CRN 15393 Database Systems and Approaches Assignment Sample 2023
Introduction
Recent development of web applications, advancements of distributed computing and cloud computing lead a way to obtain a huge volume of data set which is difficult to manage with simple database system. To provide high availability, scalability and improved performance distributed storage is a good solution which is non-relation storage. Amazon Dynamo and Google’s Bit Table is an example for the distributed storage. Initially records are maintained manually the dramatic invent of the technology make it easier by creating database and store the records. Using queries the data retrieval from the stored database is made easy. A database can store simple text to complex data. Database created are periodically refined to delete any redundant, unwanted and inconsistent data to perform the operation effectively. Then the relational model helps to create database which split the single data base in smaller database to avoid redundancy and the information in the data base can be combined and retrieved using the Structured Query Language which extract the data from the pool of database. RDBMS is the most commonly database due to its simplicity. It supports many operations like addition, retrieval, modification, join, aggregate function, deletion, update etc which can be performed on the existing table and help to retrieve the data stored in different tables and produce the result as if it is in a single table. SQL server, Oracle Database, MySQL are some of the example database used for RDBMS. The emerging growth of data which is not uniform is a major challenge for database. To solve the problems the non-relational database emerged during the recent years which help to scale the growing needs of the industry and it also highly efficient. NoSQL database gave rise since it can store large amount of data which is highly scalable and efficient.
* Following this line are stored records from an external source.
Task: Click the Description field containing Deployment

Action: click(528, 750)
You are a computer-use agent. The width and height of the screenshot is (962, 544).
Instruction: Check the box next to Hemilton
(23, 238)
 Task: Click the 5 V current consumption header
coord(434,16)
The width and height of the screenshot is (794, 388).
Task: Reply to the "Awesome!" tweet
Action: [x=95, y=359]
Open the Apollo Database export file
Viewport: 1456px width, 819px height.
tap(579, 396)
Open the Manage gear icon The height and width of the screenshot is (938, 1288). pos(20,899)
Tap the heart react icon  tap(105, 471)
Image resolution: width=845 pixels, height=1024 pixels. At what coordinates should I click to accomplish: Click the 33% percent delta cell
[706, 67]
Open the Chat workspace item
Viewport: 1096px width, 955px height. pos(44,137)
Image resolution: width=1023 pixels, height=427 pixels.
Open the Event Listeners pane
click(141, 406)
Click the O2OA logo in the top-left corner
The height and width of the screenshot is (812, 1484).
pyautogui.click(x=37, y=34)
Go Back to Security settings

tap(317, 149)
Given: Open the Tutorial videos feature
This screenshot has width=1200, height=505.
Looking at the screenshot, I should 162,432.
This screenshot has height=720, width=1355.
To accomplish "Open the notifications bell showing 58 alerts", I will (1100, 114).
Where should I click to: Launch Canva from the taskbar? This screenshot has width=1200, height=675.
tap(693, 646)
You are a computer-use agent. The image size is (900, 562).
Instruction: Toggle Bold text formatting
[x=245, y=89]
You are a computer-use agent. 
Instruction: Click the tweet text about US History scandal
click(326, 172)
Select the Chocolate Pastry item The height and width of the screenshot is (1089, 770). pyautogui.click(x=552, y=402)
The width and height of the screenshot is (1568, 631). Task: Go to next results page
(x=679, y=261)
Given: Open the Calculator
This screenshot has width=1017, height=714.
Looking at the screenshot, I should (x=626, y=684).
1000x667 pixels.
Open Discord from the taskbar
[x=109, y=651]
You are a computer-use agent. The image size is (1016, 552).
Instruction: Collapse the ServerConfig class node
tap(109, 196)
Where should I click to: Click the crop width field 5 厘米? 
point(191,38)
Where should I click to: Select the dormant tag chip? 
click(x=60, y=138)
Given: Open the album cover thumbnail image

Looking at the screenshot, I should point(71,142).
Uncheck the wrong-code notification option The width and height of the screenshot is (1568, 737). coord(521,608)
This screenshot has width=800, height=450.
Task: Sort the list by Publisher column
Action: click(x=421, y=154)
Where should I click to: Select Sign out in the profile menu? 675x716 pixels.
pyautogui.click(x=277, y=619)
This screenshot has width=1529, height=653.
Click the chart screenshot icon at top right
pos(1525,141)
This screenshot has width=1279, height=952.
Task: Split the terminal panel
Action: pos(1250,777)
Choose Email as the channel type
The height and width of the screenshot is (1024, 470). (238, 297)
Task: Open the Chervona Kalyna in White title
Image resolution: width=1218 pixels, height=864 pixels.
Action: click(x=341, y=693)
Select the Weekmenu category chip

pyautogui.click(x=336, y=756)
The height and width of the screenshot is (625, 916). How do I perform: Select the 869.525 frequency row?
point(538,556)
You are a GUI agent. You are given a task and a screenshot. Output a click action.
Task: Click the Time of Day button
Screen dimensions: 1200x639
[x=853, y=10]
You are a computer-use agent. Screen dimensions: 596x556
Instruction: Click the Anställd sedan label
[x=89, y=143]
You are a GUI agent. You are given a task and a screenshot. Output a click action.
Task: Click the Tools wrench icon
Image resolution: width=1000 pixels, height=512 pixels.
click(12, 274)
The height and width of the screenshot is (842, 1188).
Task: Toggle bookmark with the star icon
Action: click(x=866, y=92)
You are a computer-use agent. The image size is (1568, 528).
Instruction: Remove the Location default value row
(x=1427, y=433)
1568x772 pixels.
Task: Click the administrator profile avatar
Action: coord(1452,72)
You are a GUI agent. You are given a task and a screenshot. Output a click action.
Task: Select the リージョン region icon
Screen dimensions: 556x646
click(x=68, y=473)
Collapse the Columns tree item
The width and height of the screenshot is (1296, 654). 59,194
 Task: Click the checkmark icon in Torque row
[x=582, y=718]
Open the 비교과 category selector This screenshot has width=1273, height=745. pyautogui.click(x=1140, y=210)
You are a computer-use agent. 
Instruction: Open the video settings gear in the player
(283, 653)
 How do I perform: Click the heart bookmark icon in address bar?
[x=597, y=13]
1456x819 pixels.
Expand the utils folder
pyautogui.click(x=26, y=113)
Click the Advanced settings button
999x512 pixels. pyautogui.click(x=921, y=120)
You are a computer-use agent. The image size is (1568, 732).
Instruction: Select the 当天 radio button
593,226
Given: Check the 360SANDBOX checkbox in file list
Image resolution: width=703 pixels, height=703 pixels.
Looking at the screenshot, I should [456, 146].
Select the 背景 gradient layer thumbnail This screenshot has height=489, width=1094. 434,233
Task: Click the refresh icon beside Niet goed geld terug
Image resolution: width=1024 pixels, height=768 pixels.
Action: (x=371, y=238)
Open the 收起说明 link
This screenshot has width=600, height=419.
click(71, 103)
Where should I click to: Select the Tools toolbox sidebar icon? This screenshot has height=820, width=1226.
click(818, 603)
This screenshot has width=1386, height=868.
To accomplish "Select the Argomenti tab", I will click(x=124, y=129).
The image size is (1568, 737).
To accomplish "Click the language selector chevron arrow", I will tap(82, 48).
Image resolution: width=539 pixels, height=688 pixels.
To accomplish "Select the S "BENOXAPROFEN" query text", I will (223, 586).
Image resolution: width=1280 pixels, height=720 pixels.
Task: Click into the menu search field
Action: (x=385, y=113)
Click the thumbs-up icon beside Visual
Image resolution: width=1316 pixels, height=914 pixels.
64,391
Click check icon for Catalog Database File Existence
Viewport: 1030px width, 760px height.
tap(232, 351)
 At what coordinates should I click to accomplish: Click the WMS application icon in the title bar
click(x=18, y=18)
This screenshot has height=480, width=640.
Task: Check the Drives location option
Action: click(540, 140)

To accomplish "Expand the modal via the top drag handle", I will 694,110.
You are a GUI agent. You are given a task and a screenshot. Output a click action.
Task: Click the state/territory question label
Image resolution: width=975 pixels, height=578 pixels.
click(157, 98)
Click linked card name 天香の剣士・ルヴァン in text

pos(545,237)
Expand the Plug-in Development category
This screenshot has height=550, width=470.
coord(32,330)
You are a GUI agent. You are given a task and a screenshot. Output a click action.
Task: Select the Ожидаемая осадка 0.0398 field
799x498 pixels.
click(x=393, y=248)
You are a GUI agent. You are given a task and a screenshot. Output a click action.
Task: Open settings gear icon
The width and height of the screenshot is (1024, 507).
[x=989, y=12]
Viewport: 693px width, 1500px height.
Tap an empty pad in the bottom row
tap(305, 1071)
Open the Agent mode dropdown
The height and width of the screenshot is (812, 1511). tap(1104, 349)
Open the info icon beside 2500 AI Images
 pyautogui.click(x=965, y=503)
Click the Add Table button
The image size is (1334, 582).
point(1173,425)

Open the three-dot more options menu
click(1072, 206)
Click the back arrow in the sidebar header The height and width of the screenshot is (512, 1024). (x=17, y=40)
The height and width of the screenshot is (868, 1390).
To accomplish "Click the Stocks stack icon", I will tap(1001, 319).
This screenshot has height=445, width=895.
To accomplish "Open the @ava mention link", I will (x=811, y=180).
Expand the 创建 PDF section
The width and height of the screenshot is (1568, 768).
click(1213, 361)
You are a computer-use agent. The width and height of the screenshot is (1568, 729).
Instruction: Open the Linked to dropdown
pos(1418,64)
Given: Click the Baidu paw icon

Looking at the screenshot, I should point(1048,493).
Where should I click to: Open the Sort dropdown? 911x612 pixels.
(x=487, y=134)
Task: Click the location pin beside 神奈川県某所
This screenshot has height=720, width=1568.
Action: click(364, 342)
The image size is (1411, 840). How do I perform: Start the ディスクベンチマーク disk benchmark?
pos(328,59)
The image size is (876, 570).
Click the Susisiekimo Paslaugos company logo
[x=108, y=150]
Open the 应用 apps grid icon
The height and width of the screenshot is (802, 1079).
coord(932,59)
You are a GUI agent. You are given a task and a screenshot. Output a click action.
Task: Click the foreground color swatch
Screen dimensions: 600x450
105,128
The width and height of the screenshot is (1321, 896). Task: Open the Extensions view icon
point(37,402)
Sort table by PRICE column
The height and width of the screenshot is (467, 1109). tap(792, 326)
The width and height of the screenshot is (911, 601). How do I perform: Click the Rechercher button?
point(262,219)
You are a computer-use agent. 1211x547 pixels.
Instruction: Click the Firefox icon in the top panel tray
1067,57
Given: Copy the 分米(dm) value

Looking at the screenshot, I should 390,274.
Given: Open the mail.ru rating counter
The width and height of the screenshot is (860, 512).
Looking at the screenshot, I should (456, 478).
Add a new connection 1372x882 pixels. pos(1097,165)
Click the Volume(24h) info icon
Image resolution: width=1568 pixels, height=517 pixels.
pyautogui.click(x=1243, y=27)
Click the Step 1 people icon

Comparison of RDBMS with NoSQL
In RDBMS we can store three kinds of data structured data, semi-structured data and unstructured data but it require more compromises and labor to achieve efficient storage of unstructured data and semi-structured data. Handling of structured data is easy with RDBMS since the data is available in the required format. Storing semi-structured and unstructured data in RDBMS have complexities. To store semi-structured data it should be firs converted into relational data before storing it and in unstructured data it is stored as a blob object. To handle the non-uniformity of data that are to be stored find way to the creation of NoSQL database this is also called as not only SQL. It emerged as a substitute to relational database and chooses them as per the requirement features like availability of data, scalability and fault tolerance. The data stored in the NoSQL database are not in table form. It does not use the row and column approach to store the data. Since it is a distributed non-relational database it supports horizontal scalability which allows increasing the number of servers to store the data instead of upgrading the hardware as in the vertical scalability like RDBMS.
Importance of NoSQL
NoSQL databases are developed to manage large data with varied data set that has continuously changing. Mainly used in distributed system and for cloud databases. In NoSQL database limitation like rigid schemes are removed. It was created as an alternative for Relational database. The ability of scalability, fault tolerance and availability is the most important factor to make NoSQL as an alternate to RDBMS it does not have any strict schema to be followed as in RDBMS. NoSQL can handle big data efficiently by providing high velocity and handle various complex data. Since NoSQL is horizontally scalable it is easy to manage by adding new nodes to the cluster to balance the load efficiently. Since it is a distributed data it avoid failure even if one server fails other servers will be in working condition which will continue to work for the faulty node so it has a true fault tolerance it also has a built-in redundancy. NoSQL databases are classified into four types based on its properties
- Graph database: It is based on Graph Theory. Example Neo4j and Titan
- Key-value store: data is stored as two parts as key and value. Example Redis, Riak, DyanmoDB
- Column store: Data are stored as sections of columns. Example HBase, BigTable, Cassandra
- Document database: It is the higher version of key-value stores. The values are stored as a document which is in the form of complex structure. Example MangoDB, CouchDB.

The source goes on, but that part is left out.